- Official release poster
- Directed by: Matt Eskandari
- Screenplay by: Brandon Stiefer
- Produced by: Randall Emmett; George Furla; Oliver Trevena; Norton Herrick; Ceasar Richbow; Mark Stewart; Noel Ashman;
- Starring: Kevin Dillon; Bruce Willis;
- Cinematography: Will Barratt
- Edited by: Chris Patterson
- Music by: Rhyan D'Errico; Jared Forman;
- Production companies: Five Star Films; Emmett/Furla Oasis;
- Distributed by: Lionsgate Films
- Release date: September 2, 2022;
- Running time: 97 minutes
- Country: United States
- Language: English

= Wire Room =

2022 American film by Matt Eskandari

Wire Room is a 2022 American action thriller film directed by Matt Eskandari, from a screenplay by Brandon Stiefer, and produced by Randall Emmett, George Furla, Oliver Trevena, Norton Herrick, Ceasar Richbow, Mark Stewart, and Noel Ashman. It stars Kevin Dillon and Bruce Willis.

Wire Room was released by Lionsgate Films in limited theaters and VOD on September 2, 2022, followed by its release on DVD and Blu-ray on October 11, 2022.

==Premise==
While on Wire Room duty – a high-tech command center surveilling the most dangerous criminals – a federal agent listens in as the target is attacked in his home by a hit squad. Without burning the wire yet, he must protect the investigation and the target's life from the confines of a room fifty miles away.

==Cast==
- Kevin Dillon as HSI Special Agent Justin Rosa
- Bruce Willis as Shane Mueller
- Oliver Trevena as Eddie Flynn
- Texas Battle as Sheriff Roberts
- Cameron Douglas as Mike Axum
- Shelby Cobb as Nour Holborow

==Production==
In December 2021, Bruce Willis, Oliver Trevena, and Kevin Dillon signed on to star in the action film Wire Room. The film was directed by Matt Eskandari, from a screenplay by Brandon Stiefer, for Five Star Films, and Randall Emmett, George Furla, Norton Herrick, Ceasar Richbow, Mark Stewart, and Noel Ashman as producers alongside Trevena. Principal photography began in Birmingham, Alabama on December 20, 2021.

Wire Room is one of the last films to star Willis, who retired from acting because he was diagnosed with frontotemporal dementia.

==Release==
Wire Room was released by Lionsgate Films in limited theaters and VOD on September 2, 2022, followed by its release on DVD and Blu-ray on October 11, 2022.

**AIM OF THE EXERCISE**
According to the Wire Room article, in what city did principal photography begin?

**ENTRIES PROVIDED**

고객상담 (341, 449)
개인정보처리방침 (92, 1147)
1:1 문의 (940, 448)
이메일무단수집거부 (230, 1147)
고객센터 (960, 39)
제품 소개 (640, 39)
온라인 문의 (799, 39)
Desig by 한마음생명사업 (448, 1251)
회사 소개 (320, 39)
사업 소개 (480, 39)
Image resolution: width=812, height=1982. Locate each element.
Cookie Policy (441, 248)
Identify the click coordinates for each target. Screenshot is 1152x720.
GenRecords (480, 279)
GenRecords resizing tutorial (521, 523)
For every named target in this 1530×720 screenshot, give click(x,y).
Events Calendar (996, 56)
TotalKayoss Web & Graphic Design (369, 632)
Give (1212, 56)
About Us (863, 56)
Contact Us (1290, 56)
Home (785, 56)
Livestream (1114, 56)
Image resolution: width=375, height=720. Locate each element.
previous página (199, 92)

**RESULT**
Birmingham, Alabama